La petrolera estatal acumula deudas millonarias y sufre quiebre de la cadena de pagos; el Tribunal Constitucional analizará la constitucionalidad del Decreto de Urgencia N.º 013-2024, que busca un nuevo salvataje financiero.
El 25 de noviembre de 2025 se realizó la audiencia pública de la acción de inconstitucionalidad presentada por el Colegio de Abogados de Arequipa contra el Decreto de Urgencia N.º 013-2024, que autoriza un salvataje financiero reiterado a Petroperú con recursos públicos. La demanda sostiene que el Ejecutivo vulnera los principios de temporalidad y excepcionalidad de los decretos de urgencia, al cubrir problemas financieros estructurales sin agotar mecanismos legislativos ni administrativos.
Radiografía de la crisis
El principal problema de Petroperú es su deuda total, estimada en aproximadamente US$ 8,100 millones, cuatro veces su patrimonio. La empresa proyecta pérdidas de US$ 340 millones en 2025 y un déficit operativo cercano a US$ 1,500 millones. El Proyecto de Modernización de la Refinería de Talara (PMRT) escaló de US$ 2,700 millones a más de US$ 6,500 millones, sin respaldo técnico ni financiero suficiente, según César Gutiérrez Peña, ex titular de la petrolera.
La compañía mantiene deudas por US$ 120 millones con proveedores de crudo y US$ 200 millones con proveedores de servicios auxiliares, además de afrontar costos fijos del Oleoducto Norperuano, paralizado y generando pérdidas anuales cercanas a US$ 100–120 millones.
Tribunal Constitucional y cuestionamiento al modelo estatal
El Tribunal Constitucional deberá pronunciarse sobre la demanda del Colegio de Abogados de Arequipa y el jurista Walter Gutiérrez, ex defensor del Pueblo, respecto a si el modelo de gestión de Petroperú, basado en salvatajes recurrentes mediante decretos de urgencia, es compatible con la Constitución. Según Gutiérrez, este mecanismo no puede sostener una empresa quebrada y evidencia la incapacidad del Estado para gerenciar eficientemente la actividad petrolera, donde el sector privado podría operar de manera más racional.

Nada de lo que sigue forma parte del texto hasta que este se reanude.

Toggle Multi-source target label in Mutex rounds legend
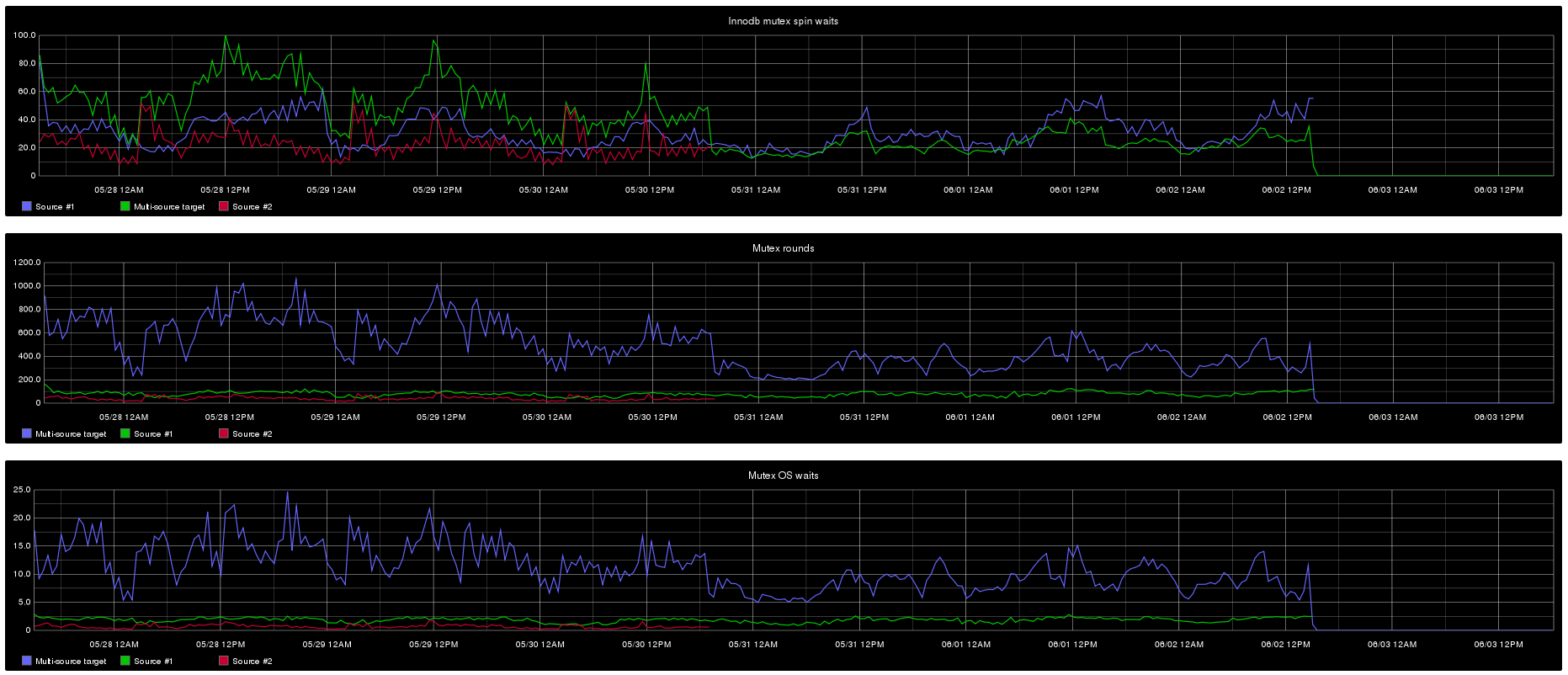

Antecedentes del salvataje
El Decreto de Urgencia N.º 013-2024, publicado el 13 de septiembre de 2024, autoriza la capitalización de la deuda pública de Petroperú y nuevas operaciones de endeudamiento por hasta US$ 1,000 millones con garantía estatal. Además, el MEF asumió el pago de intereses de bonos internacionales y un préstamo de capital de trabajo por hasta US$ 800 millones, convirtiéndolos en aportes de capital del Estado.
Este modelo ha sido criticado por reforzar la gestión fallida de la empresa y comprometer recursos públicos que podrían destinarse a prioridades urgentes como salud, educación y seguridad ciudadana.
Riesgo inminente de paralización
Especialistas advierten que la Refinería de Talara se acerca a la paralización debido a deudas con proveedores de crudo (US$ 120–130 millones) y al quiebre de la cadena de pagos. UNNA Energía suspendió temporalmente el suministro de crudo el 29 de enero de 2026 por una deuda cercana a US$ 50 millones, reduciendo la capacidad de refinación y agravando la crisis operativa.
Hoy Petroperú depende casi exclusivamente de Talara; Conchán opera al mínimo, Iquitos produce a alto costo, Pucallpa está paralizada y el Oleoducto Norperuano no opera, pero sigue generando pérdidas.
Intervención del MEF y cuestionamientos a consultoras
El MEF contrató a Deloitte para la reestructuración de Talara, pese a que esta consultora avaló los sobrecostos del proyecto y cobró cerca de US$ 39 millones durante su ejecución. Gutiérrez Peña cuestiona la participación de exministros y tecnócratas que promovieron decisiones que condujeron al desastre.
Actualmente, Petroperú es esencialmente Talara, que se está quedando sin crudo, proveedores ni financiamiento real. La paralización deja de ser una hipótesis y se convierte en un riesgo operativo inmediato.